A Common Marketing Language

A major problem in marketing is that one often has only a general idea of what another marketer is speaking about. “Unfortunately, marketing still does not have that commonality of terminology” (Farris, Reibstein, and Scheller, 2016, page 46).

A marketer will talk of loyalty and we know that this is a good thing but what precisely they mean is often unclear. Do they mean repeat purchases? (These may be driven largely by availability). Do they mean a positive attitude towards the brand? (Which may have no observable effect). Or even willingness to recommend? (The recommendations may never be listened to).

What marketing lacks is a shared language. We may all be sharing interesting points but if the listener isn’t sure what exactly is being said it is hard for learning to take place. This leads to the conclusion that marketing needs is a common language. A dictionary where you can look up the definition of terms. You may not agree with a marketing colleague, but if they use a common language you at least know what they mean.

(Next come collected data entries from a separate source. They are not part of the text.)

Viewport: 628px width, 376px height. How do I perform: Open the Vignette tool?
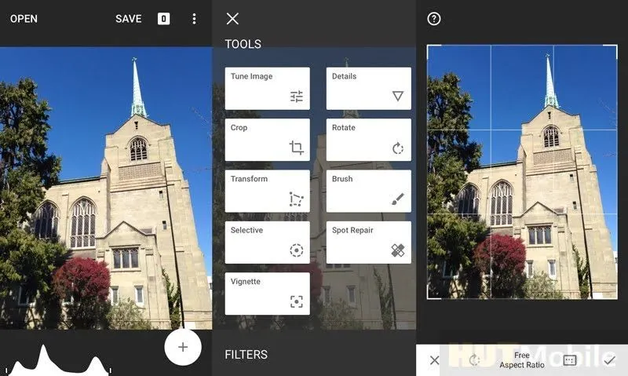coord(267,294)
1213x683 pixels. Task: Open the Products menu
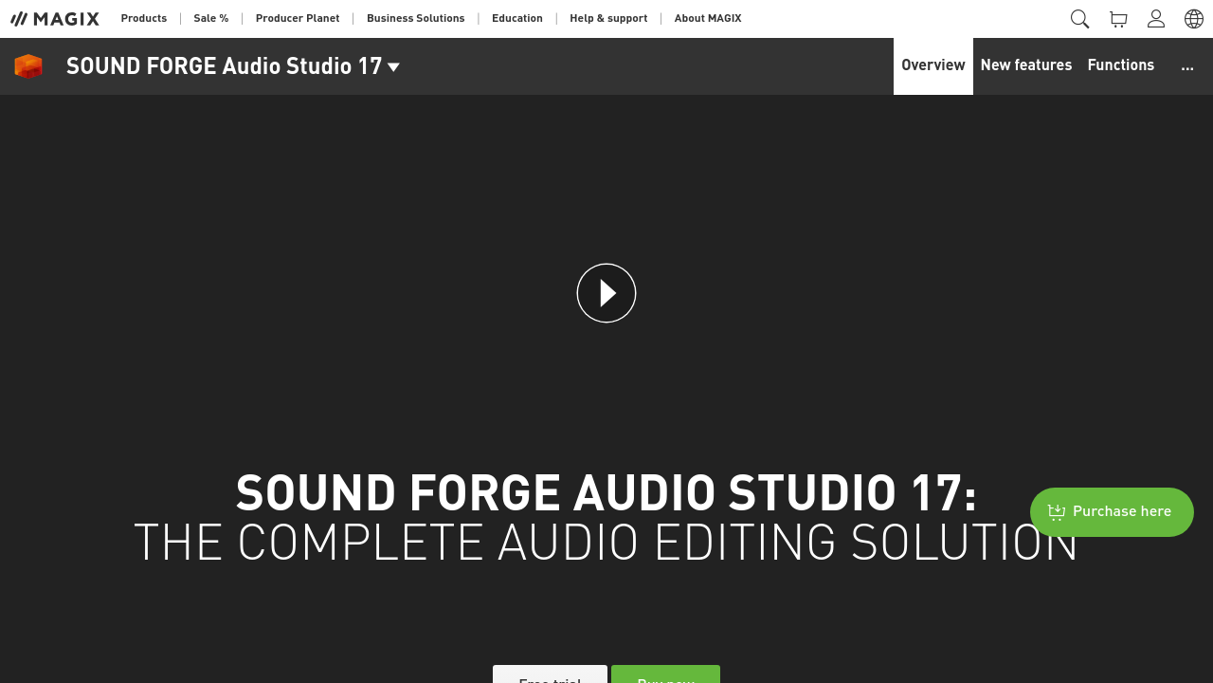(x=144, y=19)
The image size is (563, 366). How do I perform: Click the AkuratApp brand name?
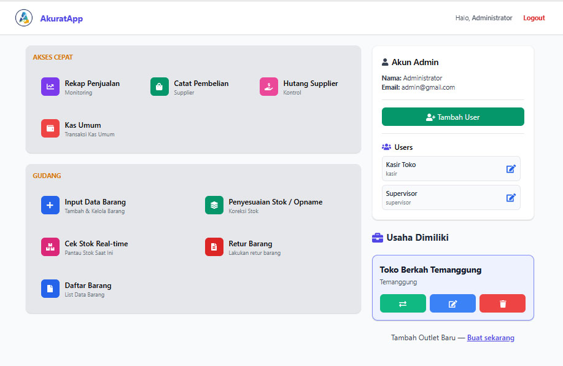tap(61, 18)
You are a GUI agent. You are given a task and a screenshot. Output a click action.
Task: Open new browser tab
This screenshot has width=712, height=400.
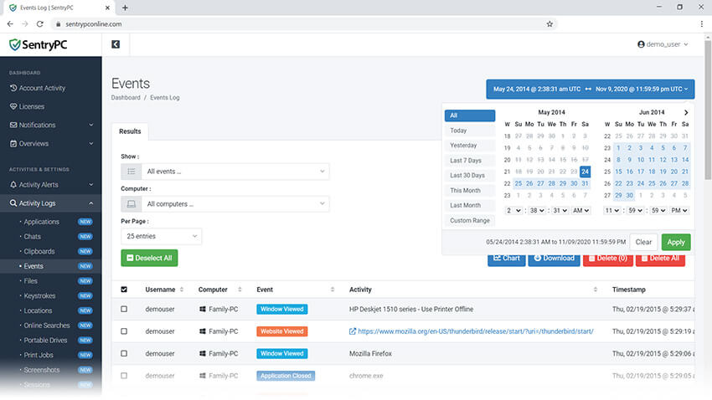coord(125,8)
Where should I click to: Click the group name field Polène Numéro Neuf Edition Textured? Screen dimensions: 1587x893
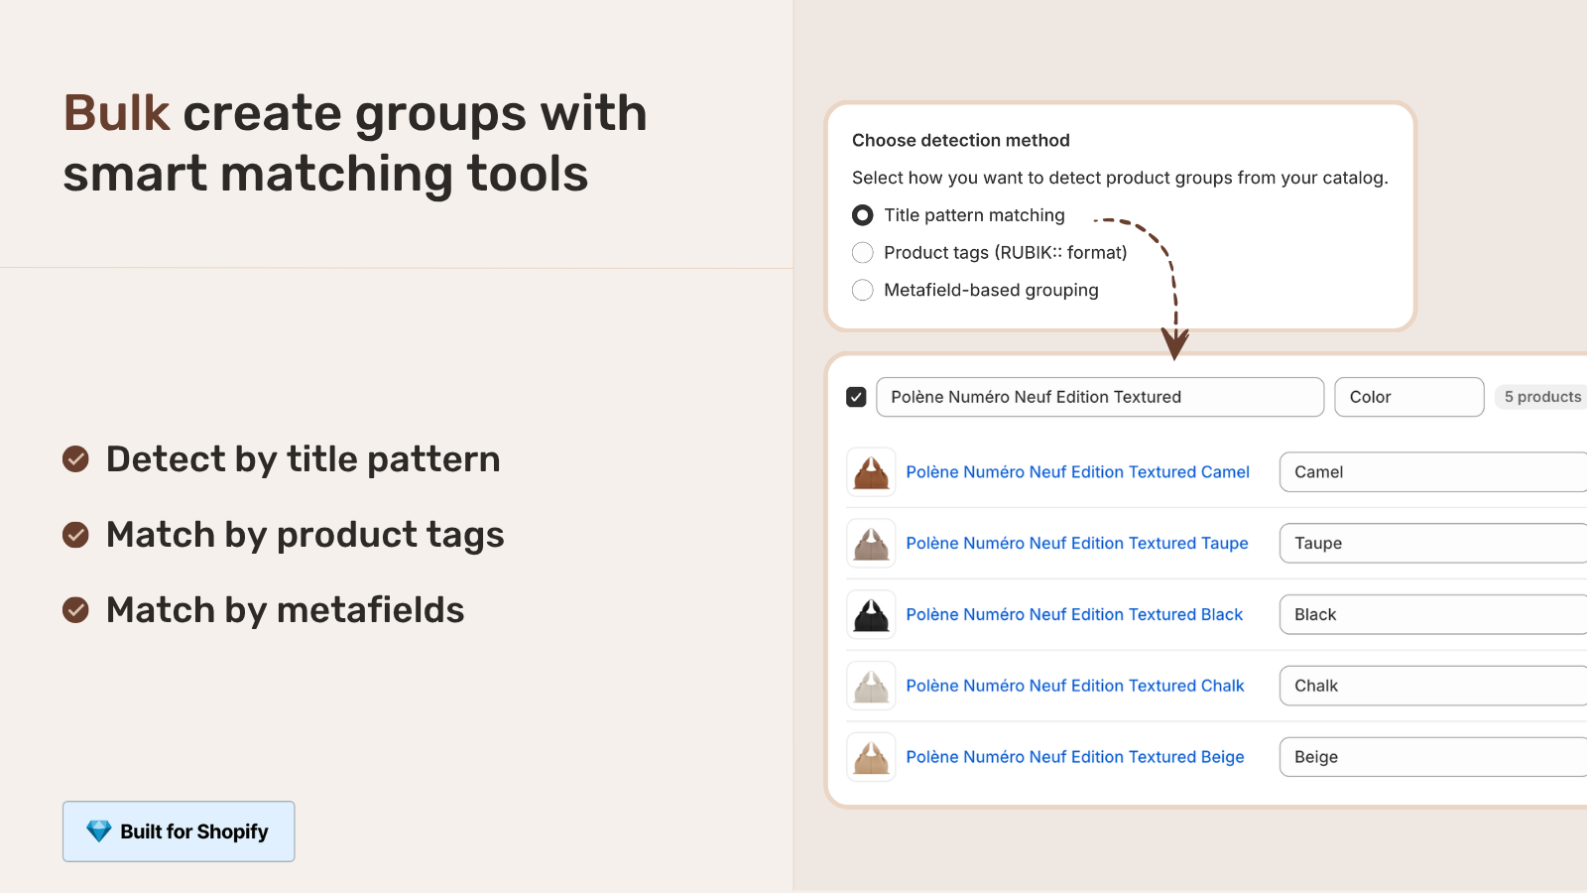(x=1099, y=397)
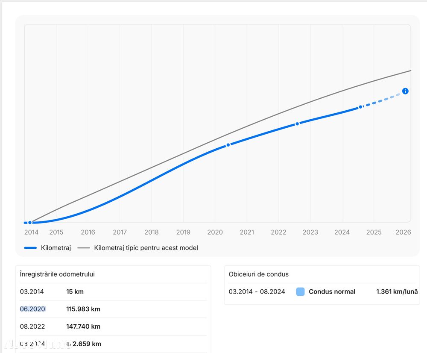
Task: Toggle the Kilometraj tipic pentru acest model legend
Action: pyautogui.click(x=138, y=248)
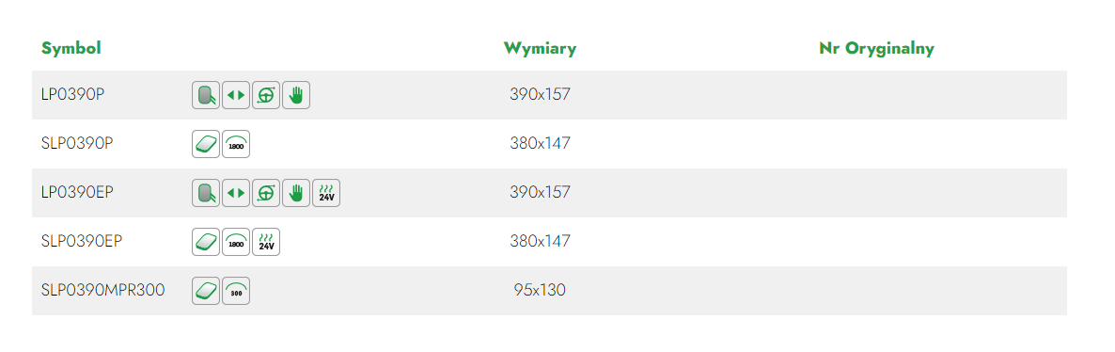Image resolution: width=1115 pixels, height=352 pixels.
Task: Click the hand icon in the LP0390EP row
Action: (x=296, y=193)
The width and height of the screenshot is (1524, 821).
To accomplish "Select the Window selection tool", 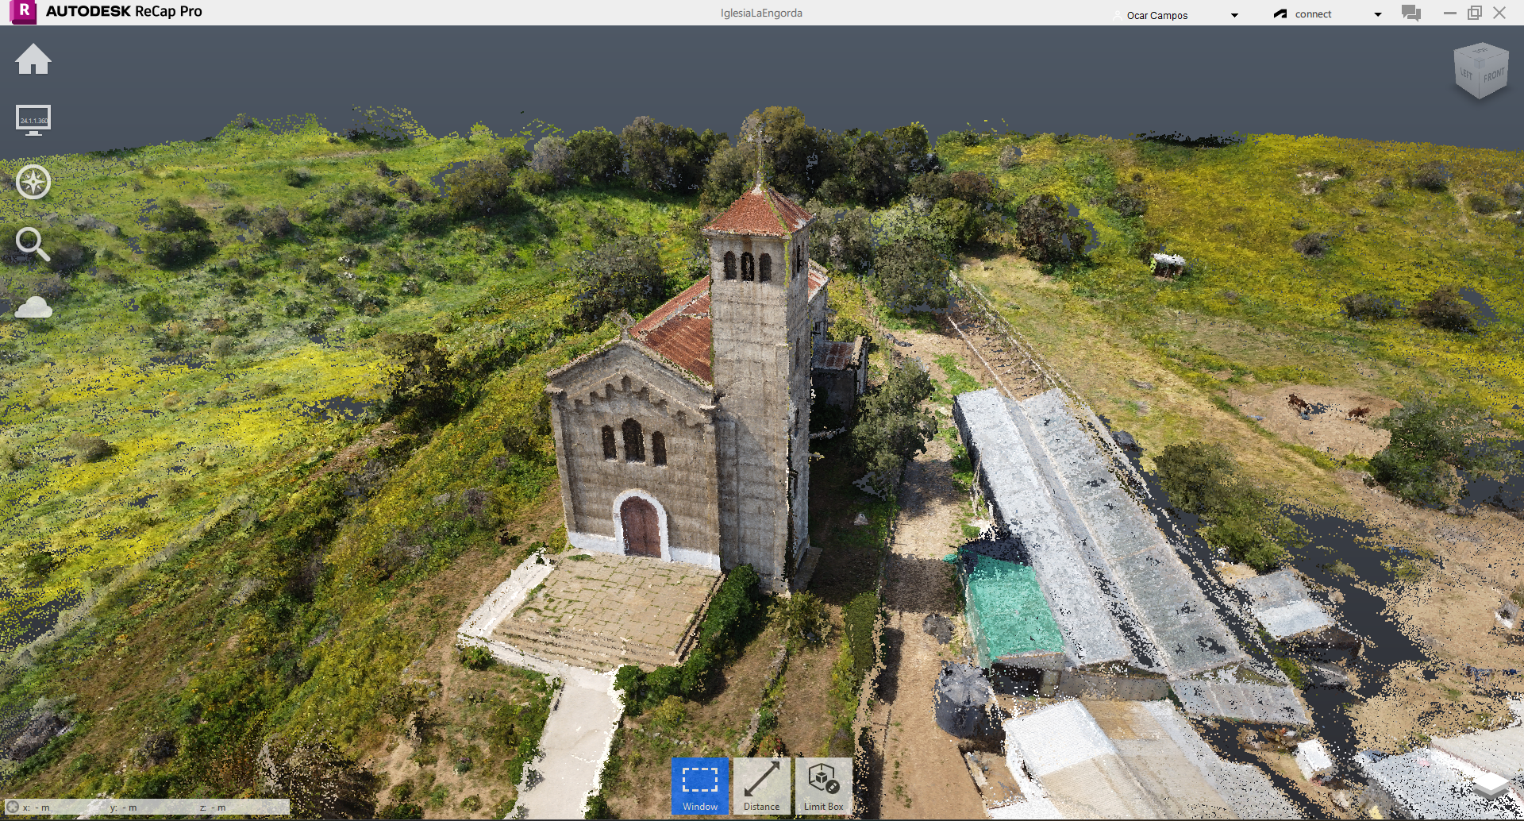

MASB have taken on the Common Marketing Language Dictionary project to supply a shared resource of definitions. They are providing definitions to common marketing terms, having started with relatively uncontroversial ones a few years back they are now progressing onto more challenging tasks. They are concentrating on operational definitions and not concepts or constructs. The operational definitions are at a more concrete level, they can be measured, whereas constructs are more general ideas at a higher level. Thus, loyalty will not have an operational definition but repeat purchase rate can have. When a marketer talks of loyalty one can ask, how do you plan to measure it? If they say repurchase rate, you will know what they mean.

To my mind this is critical work. MASB still have to “convince editors and reviewers of academic journals and business publications to refer to these dictionaries” (Farris, Reibstein, and Scheller, 2016). When I review I plan to argue for commonly used definitions.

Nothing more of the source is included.